:: Texto da página ::

VIAGEM INTERROMPIDA –
Conhecemos o poeta e jornalista Carlos Drummond de Andrade em 1984, no Rio de Janeiro, através do conterrâneo Antônio Carlos de Oliveira, seu amigo e confidente. Magrinho, fala mansa, olhar vivo e perspicaz, o poeta beirava os 82 anos. Nossa missão, como presidente da Fundação José Augusto, era convidá-lo a visitar Natal e cumprir uma agenda sucinta, na qual estava prevista uma visita a Câmara Cascudo. Viria acompanhado de sua filha única, da primeira união, Maria Julieta Drummond de Andrade e de Antônio Carlos, espécie de cônsul honorário potiguar e gerente do Banco do Estado do Rio Grande do Norte.
Para chegar ao escritor mineiro não foi tão difícil. Tudo foi conseguido pelo padre João Medeiros Filho que residia lá, à época. Todos os dias, Drummond “batia ponto” no banco e tinha por Antônio Carlos uma ternura paternal, tanto assim que, no seu livro póstumo “Poesia Errante”, Drummond lhe dedicou um verso (página 15): “Antônio Carlos de Oliveira e seu coração potiguar são exemplos da verdadeira arte de compreender e amar”. Antônio é natural de Upanema. Radicou-se no Rio de Janeiro exercendo por muitos anos a atividade bancária. É também fazendeiro e criador no Rio Grande do Norte mas com residência fixa na terra carioca.
No centro da capital carioca, as ruas do Rosário, da Alfândega e Buenos Aires, ficavam os bancos dos estados nordestinos, numa área de menos de um quilômetro quadrado, inclusive o banco de Mossoró, conhecido pelo lema: “pequenino mas resolve”. O amigo padre João Medeiros Filho que articulou nosso encontro com o poeta mineiro, falava que o escritor Oswaldo Lamartine denominava esse complexo bancário de “o polígono das secas”.
Naquela tarde do verão de 1984, conhecer Carlos Drummond de Andrade foi uma emoção especial. A sua simplicidade e recato (características da maioria dos mineiros), faziam-no economizar as palavras. Dia seguinte, no mesmo horário, com tudo organizado por Antônio Carlos, voltamos à entrevista com o poeta, desta vez, com a presença de sua filha Maria Julieta, procuradora e public relations. Viera acertar a data da visita a Natal que deveria ocorrer uns 30 dias depois do encontro, até que melhorasse a sua saúde.

:::
:: Material fornecido ::

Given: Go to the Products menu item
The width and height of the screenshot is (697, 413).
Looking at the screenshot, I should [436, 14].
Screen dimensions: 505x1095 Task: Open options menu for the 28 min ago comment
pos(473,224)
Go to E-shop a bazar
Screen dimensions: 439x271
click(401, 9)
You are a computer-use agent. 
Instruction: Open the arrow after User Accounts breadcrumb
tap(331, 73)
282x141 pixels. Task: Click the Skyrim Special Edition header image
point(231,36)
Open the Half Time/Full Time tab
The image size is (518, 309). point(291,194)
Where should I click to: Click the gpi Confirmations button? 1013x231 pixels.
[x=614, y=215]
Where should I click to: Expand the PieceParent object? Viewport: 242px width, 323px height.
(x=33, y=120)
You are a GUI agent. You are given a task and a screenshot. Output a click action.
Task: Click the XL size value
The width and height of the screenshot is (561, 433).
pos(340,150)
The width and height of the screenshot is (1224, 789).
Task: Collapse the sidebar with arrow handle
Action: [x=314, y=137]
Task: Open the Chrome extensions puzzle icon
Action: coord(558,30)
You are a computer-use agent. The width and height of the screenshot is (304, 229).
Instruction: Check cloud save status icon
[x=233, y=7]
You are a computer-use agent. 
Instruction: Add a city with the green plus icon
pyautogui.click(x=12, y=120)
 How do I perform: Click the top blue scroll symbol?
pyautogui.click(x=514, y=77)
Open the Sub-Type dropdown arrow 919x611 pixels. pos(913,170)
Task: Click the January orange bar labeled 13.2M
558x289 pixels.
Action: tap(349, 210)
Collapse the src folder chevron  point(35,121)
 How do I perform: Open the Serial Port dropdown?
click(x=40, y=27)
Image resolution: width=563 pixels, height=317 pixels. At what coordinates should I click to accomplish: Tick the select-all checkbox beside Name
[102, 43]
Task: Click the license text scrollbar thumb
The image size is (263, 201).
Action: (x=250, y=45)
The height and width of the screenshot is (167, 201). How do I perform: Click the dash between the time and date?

:::

= Exercícios propostos =
1. Responda com base no relato sobre Drummond:
(a) Que idade o poeta beirava quando foi conhecido, em 1984?
(b) Quem articulou o encontro com o poeta mineiro?
(c) Que nome o escritor Oswaldo Lamartine dava ao complexo bancário do centro carioca?
2. Segundo o relato sobre Drummond, por que o poeta economizava as palavras? Responda em uma a três frases.
3. Retome o relato sobre Drummond a partir do ponto em que ele termina.

= Respostas em ordem =
1.
(a) O poeta beirava os 82 anos.
(b) O padre João Medeiros Filho articulou o encontro.
(c) Oswaldo Lamartine o denominava "o polígono das secas".

2. Ele economizava as palavras por causa de sua simplicidade e de seu recato, características que o relato atribui à maioria dos mineiros.

3.
Oferecemos livros de Cascudo recém editados, pinturas de Dorian Gray e Newton Navarro. Palavras amenas, cortesias e despedidas. Nessa data, Maria Julieta ainda não descobrira que padecia de um câncer de mama do qual veio a falecer em agosto de 1987, três anos depois. Dois dias antes da data aprazada do embarque do poeta e comitiva para Natal, Antônio Carlos ligou-nos do Rio informando que a filha de Drummond hospitalizara-se para extirpar um caroço no seio, cancelando a viagem. Ficaria adiada sine-die.
O tempo passou. Foi-se Drummond em 1987, 12 dias após a morte da filha. E Natal se privou de conhecer um dos maiores poetas desse país, nascido em Itabira do Mato Dentro, nono filho de um fazendeiro mineiro. Meses depois, reencontrei em Natal, Antônio Carlos de Oliveira num almoço repleto de evocações. Na sobremesa “Poesia Errante”, sétima edição da Record que Antônio me ofertou com a frase (marca registrada) do poeta do cotidiano: “Se procurar bem você acaba encontrando não a explicação (duvidosa) da vida mas a poesia (inexplicável) da vida”. Saudades do poeta.